Now this is one of those posts that's going to burble on about nothing in particular so you have been warned...
First of all, I'd like to add my support to the excellent notion that the best form of exercise is that which you can incorporate into your normal everyday life. As one who eschews gyms (except for one sustained period a while back when I was recovering from a broken leg. It was fine for a while but all ended in tears when I kept persisting in lifting heavy weights above my head while listening to Peter Kay and Eddie Izzard on my iPod. Trust me, you can not laugh and lift at the same time...), I've been looking at alternative forms of activity to help me get in shape. Something that doesn't rank as a commitment, but can be worked into a routine...
Our recent embracing of geocaching has reminded me that I do have a pair of functioning legs and now that I'm relieved of half a hundredweight of nutty slack around my midriff, walking is very much more pleasureable that it was. So why not do it wherever possible? Obviously I'm already dog-walking every day and we have some decent cache-based walks at weekends but what about in the week? One idea - How about forgoing the tube/bus and walking everywhere in London whenever I have meetings in town? After my taster last week - Liverpool Street to Islington and back, I upped the stakes a bit yesterday with a round trip of Liverpool Street to Monument, Monument to Oxford Circus, and Oxford Circus back to Liverpool Street, a reasonable 7.5 miles. It was perfectly comfortable, much more pleasant that the underground, all I needed to do was allow a bit more time to get there and remember my trainers - and there was the added bonus of being able to pop into Costa for a pit-stop. At this rate I'll be able to keep up with Caxton Lesley...

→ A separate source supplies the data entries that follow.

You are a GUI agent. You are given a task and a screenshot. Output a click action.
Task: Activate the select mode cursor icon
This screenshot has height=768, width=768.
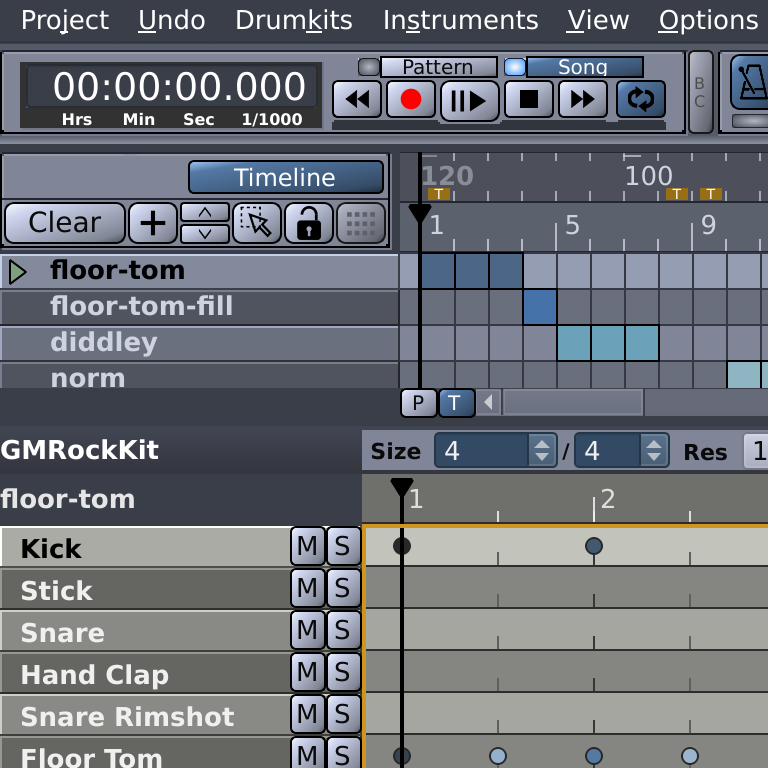click(257, 223)
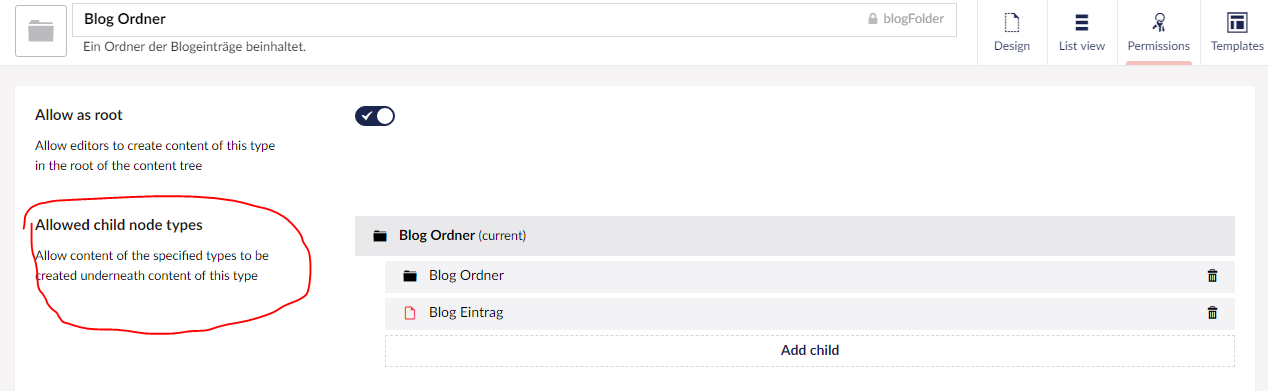
Task: Toggle the Allow as root switch
Action: click(375, 116)
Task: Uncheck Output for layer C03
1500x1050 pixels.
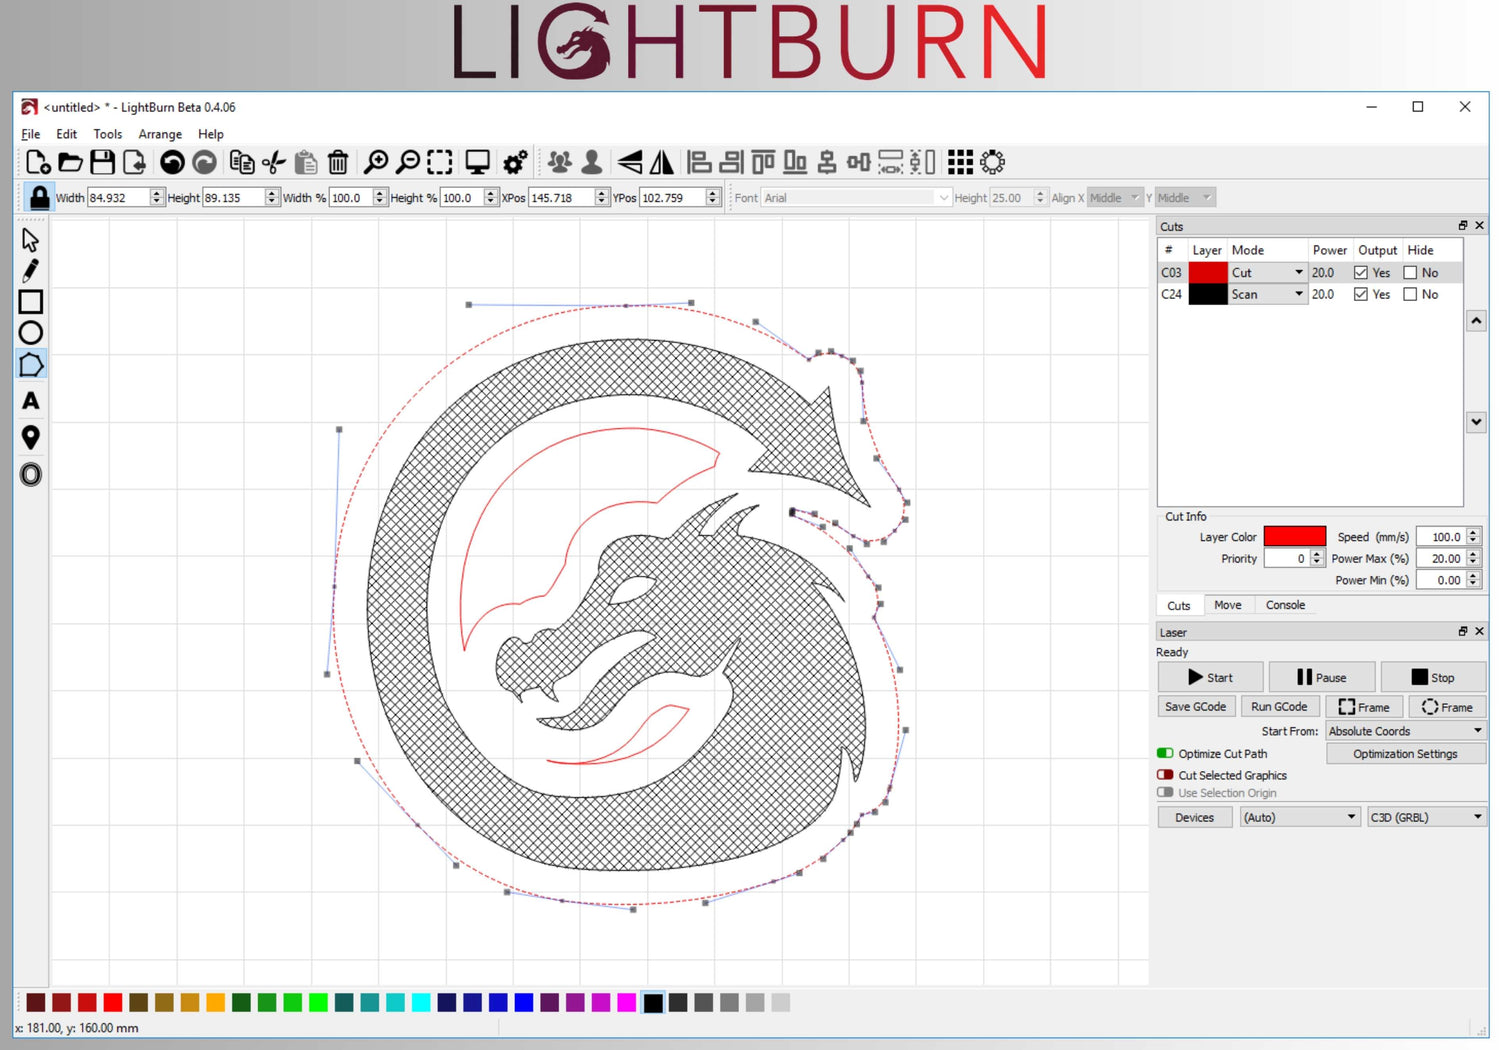Action: (1361, 273)
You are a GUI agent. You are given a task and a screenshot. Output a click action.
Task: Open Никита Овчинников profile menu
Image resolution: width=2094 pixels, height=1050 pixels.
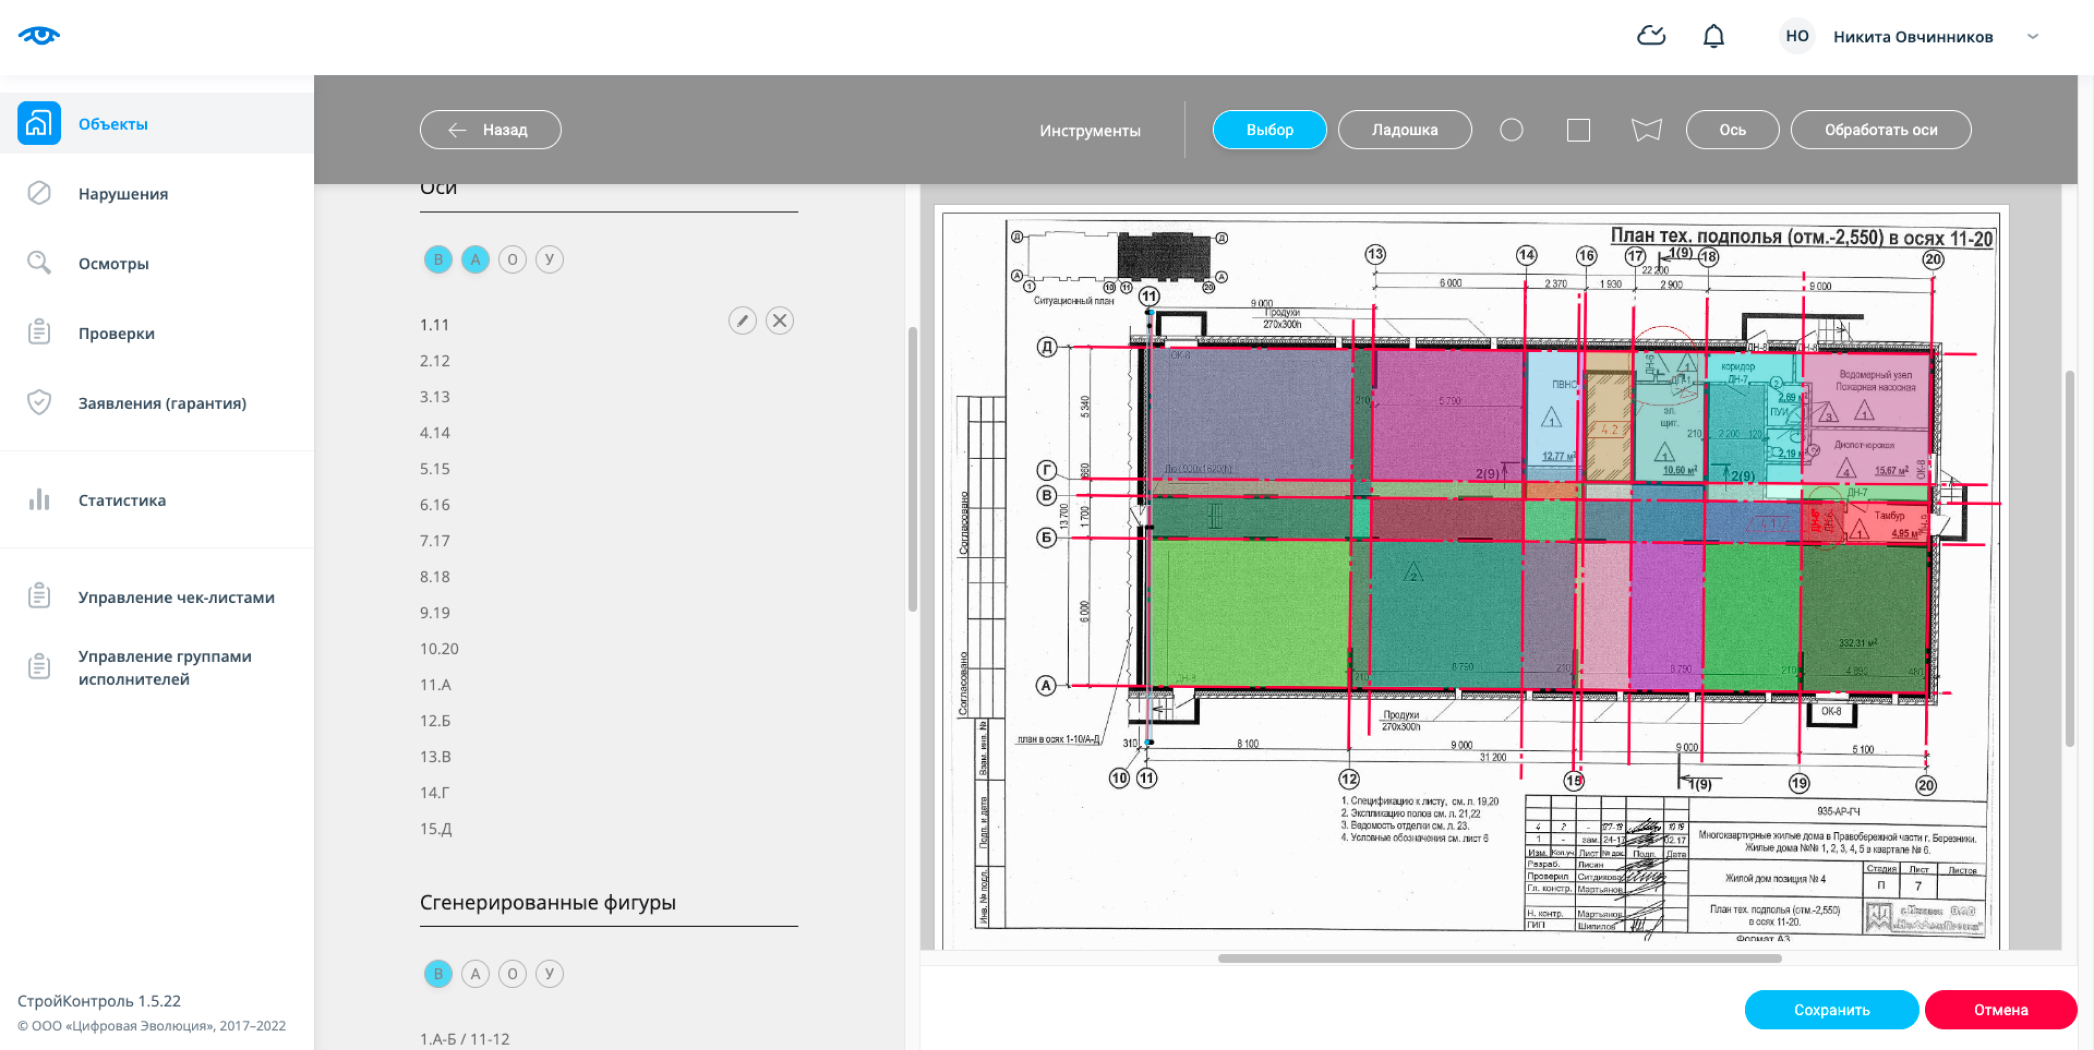click(1912, 37)
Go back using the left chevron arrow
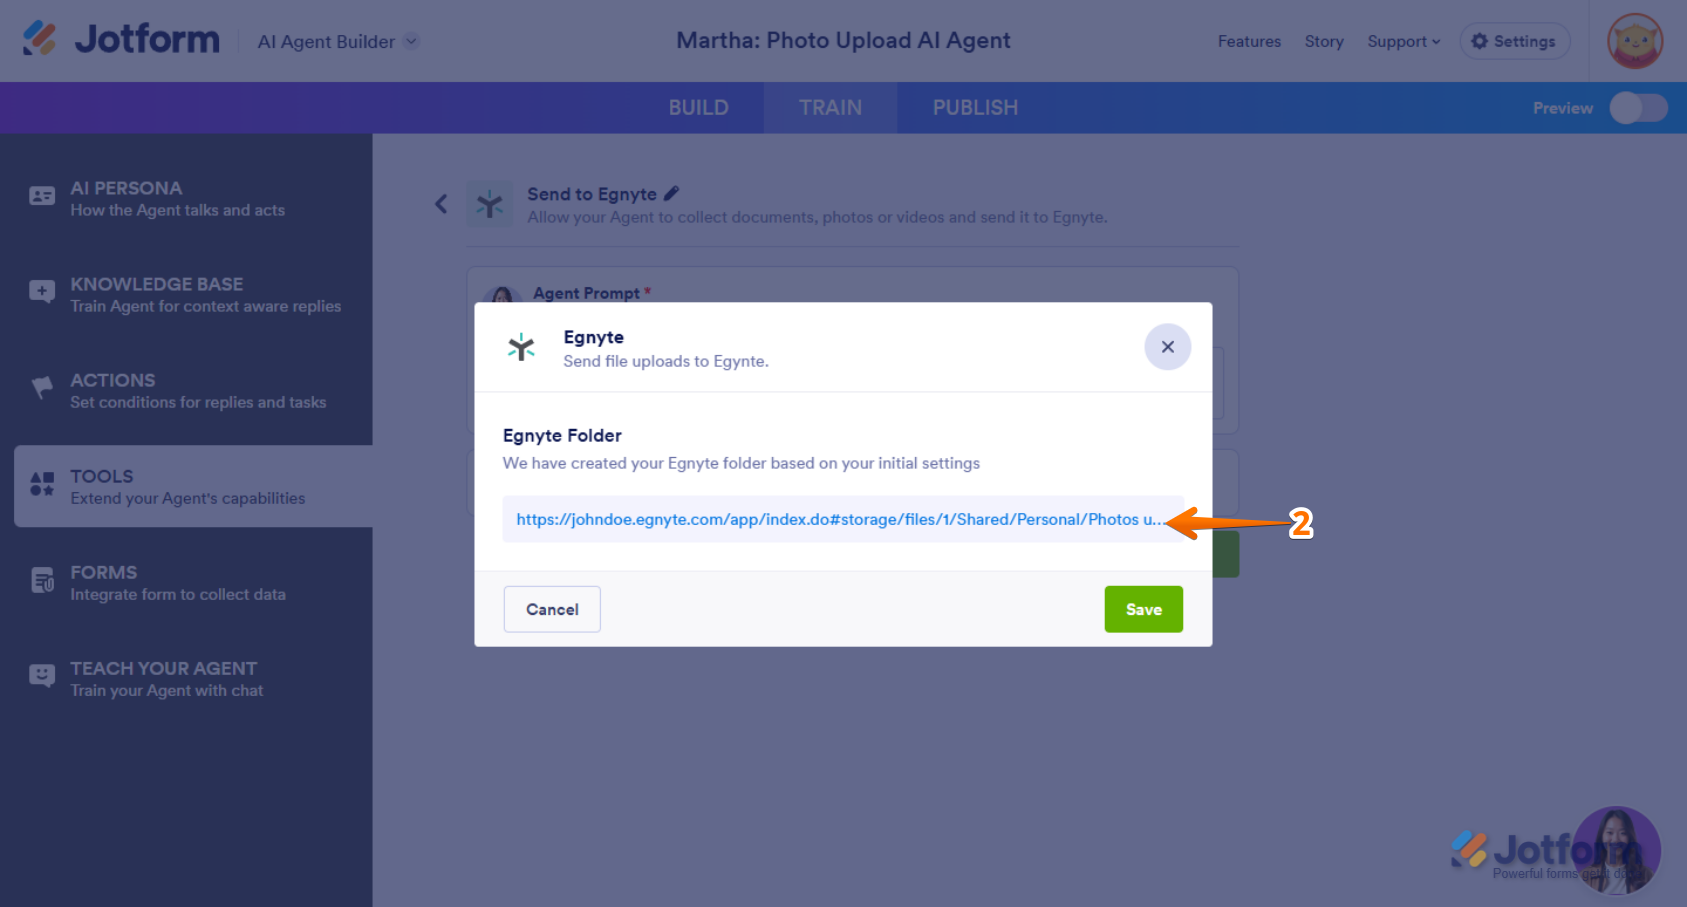Image resolution: width=1687 pixels, height=907 pixels. 441,204
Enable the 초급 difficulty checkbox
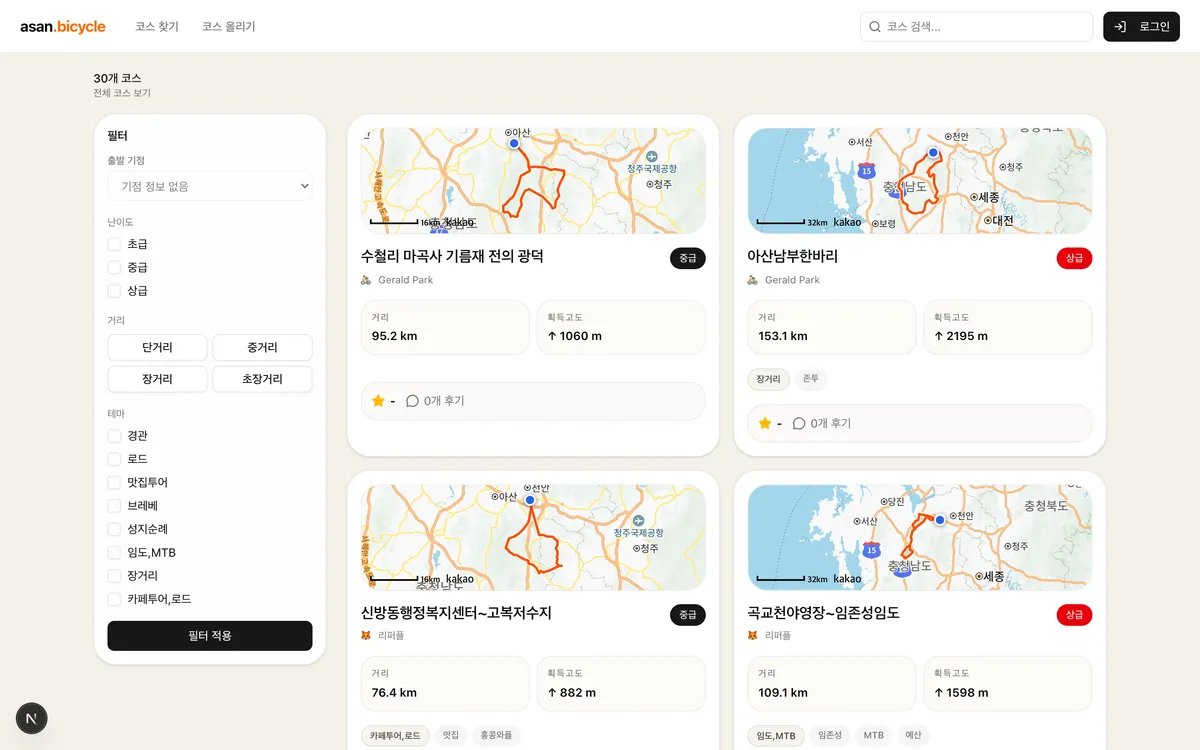Image resolution: width=1200 pixels, height=750 pixels. click(114, 244)
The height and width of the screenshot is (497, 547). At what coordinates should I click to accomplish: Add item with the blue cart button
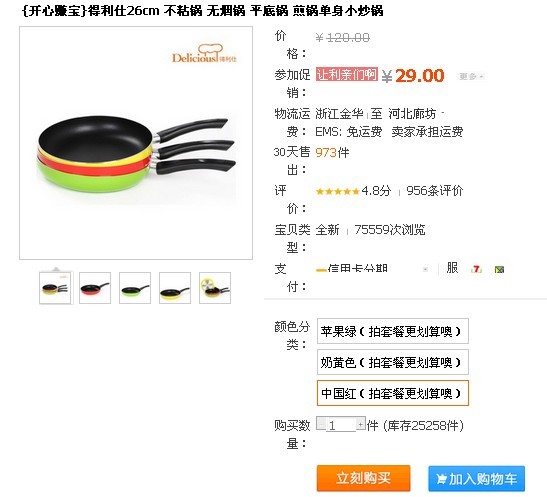[x=477, y=479]
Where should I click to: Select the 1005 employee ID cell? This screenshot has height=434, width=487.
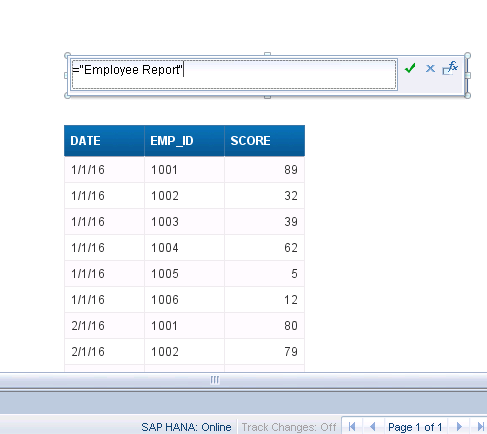184,274
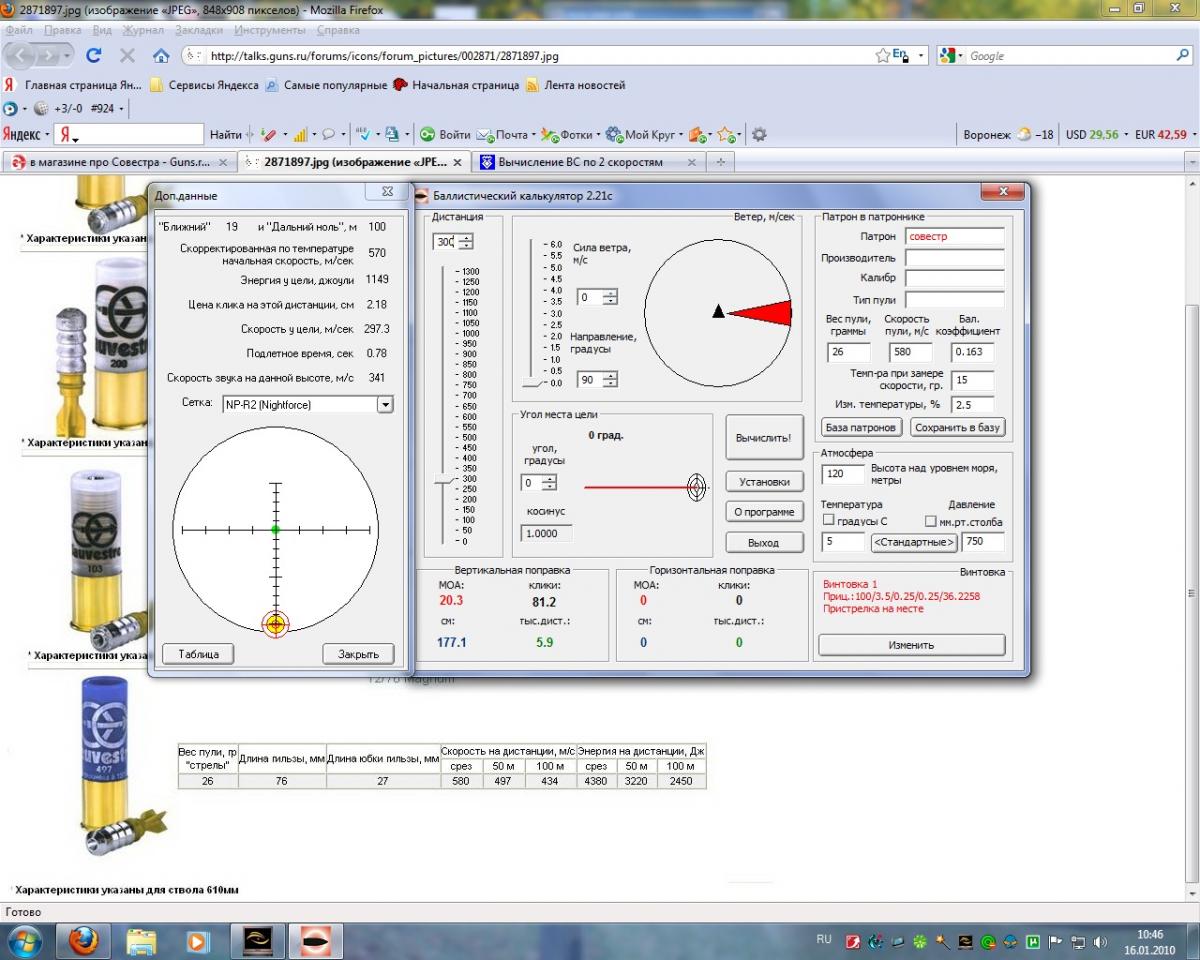This screenshot has width=1200, height=960.
Task: Expand the EUR currency rate dropdown
Action: 1193,134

Now apparently, if we don't get a grip of ourselves, the whole of the nation will be obese in fifty years time and the island will start to sink...well, no, I added that last bit in, but the rabidity of the anti-fat lobby is such that they'd probably claim anything. Now I don't doubt that there are a lot of chubsters out there (hey, I'm one of them temporarily masqerading as Mrs Average) but to be honest, I'd be more worried by what I saw at the school bus stop this morning. I was struck very forcibly by this group of waiting teens, most in the 13-16 age bracket, for the very simple reason that they all looked chronically undernourished. Mid teens is when you should be starting to develop some shape and stature but the boys were all streaks of piss and the girls, with their bowing matchstick legs and tiny torsos, looked virtually anorexic. That can't be healthy can it? There's got to be a happy medium between worryingly fat and dangerously thin - what is going on in the world? I wanted to rush up and tell them to get a decent meal inside them - I mean, my dogs have got larger waists than most of those on show!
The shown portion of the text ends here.